=== Given information ===

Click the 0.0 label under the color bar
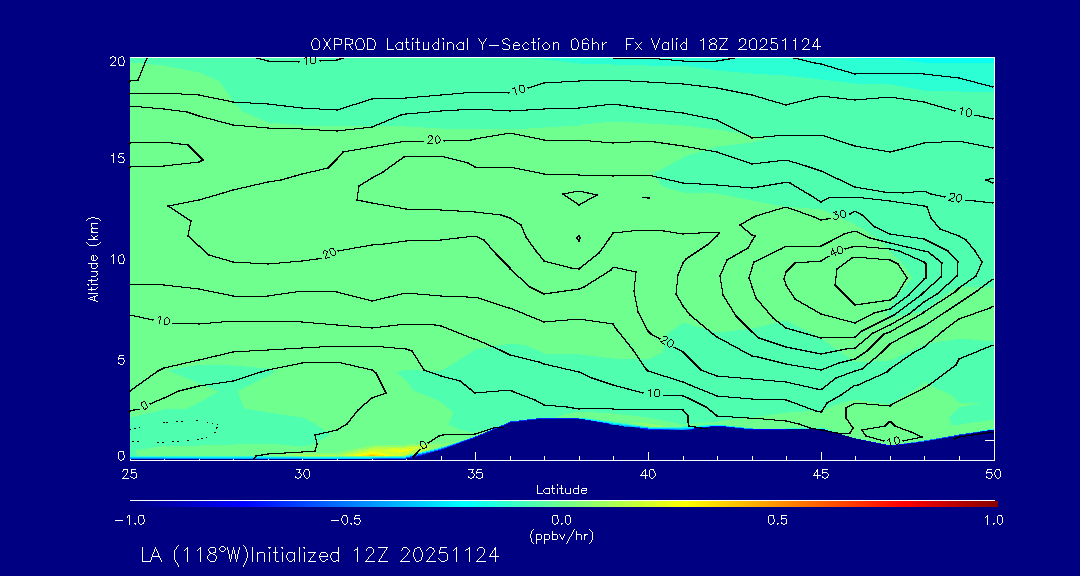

===
=== Given information ===

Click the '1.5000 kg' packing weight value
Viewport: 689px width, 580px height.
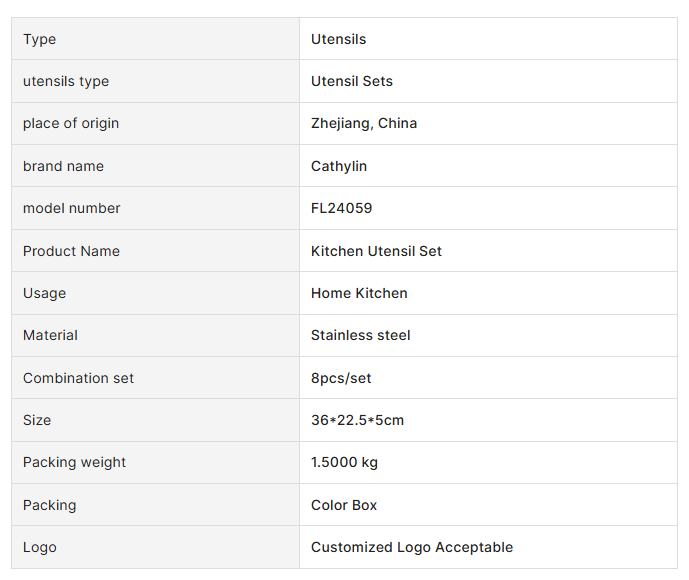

===
=== Given information ===

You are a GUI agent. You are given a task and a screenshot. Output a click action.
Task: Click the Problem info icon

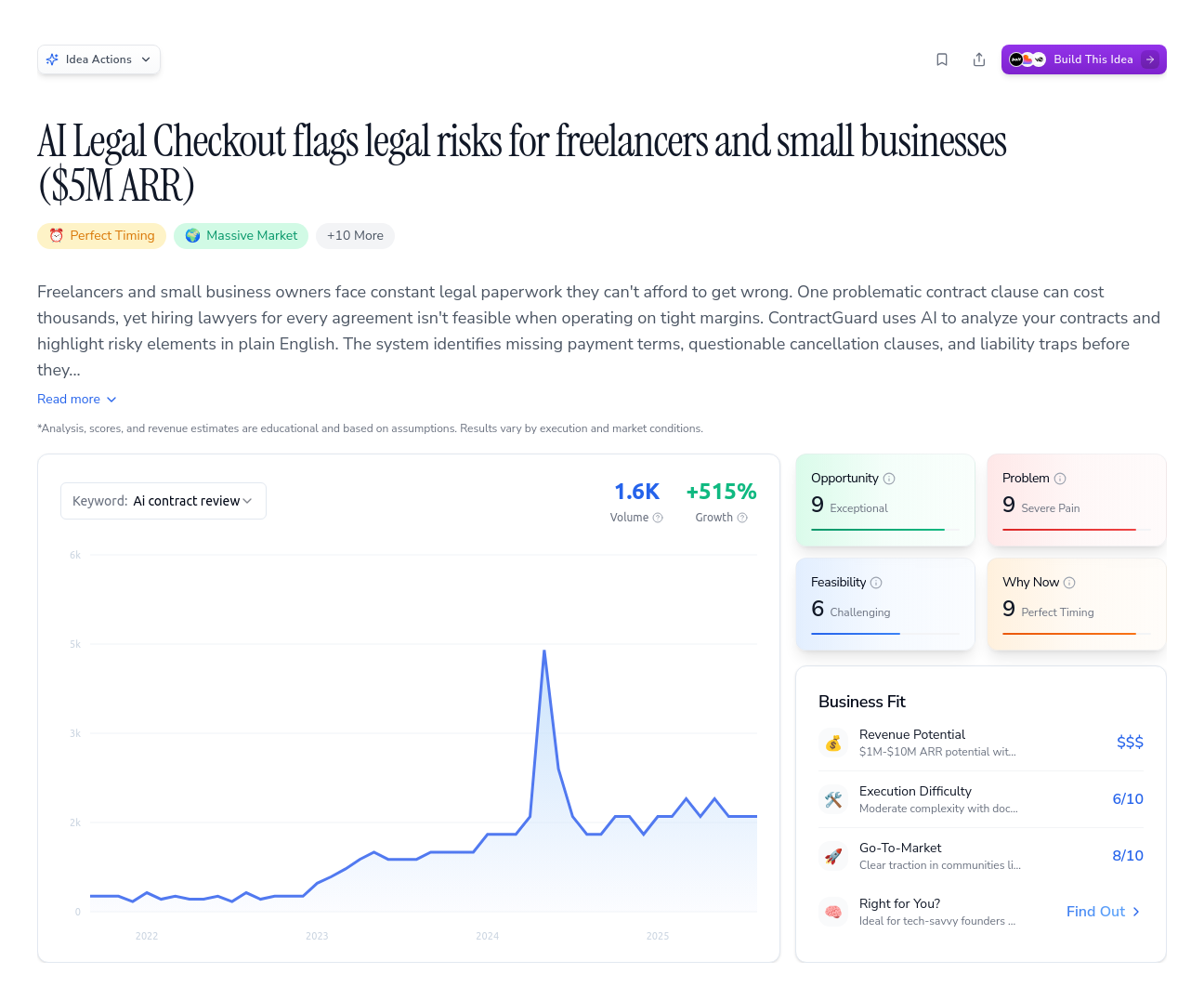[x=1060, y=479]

===

Take the listing above and repeat exactly the lines from the one containing "Click the '1.5000 kg' packing weight value" through the one containing "Viewport: 689px width, 580px height.", both included.

Click the '1.5000 kg' packing weight value
Viewport: 689px width, 580px height.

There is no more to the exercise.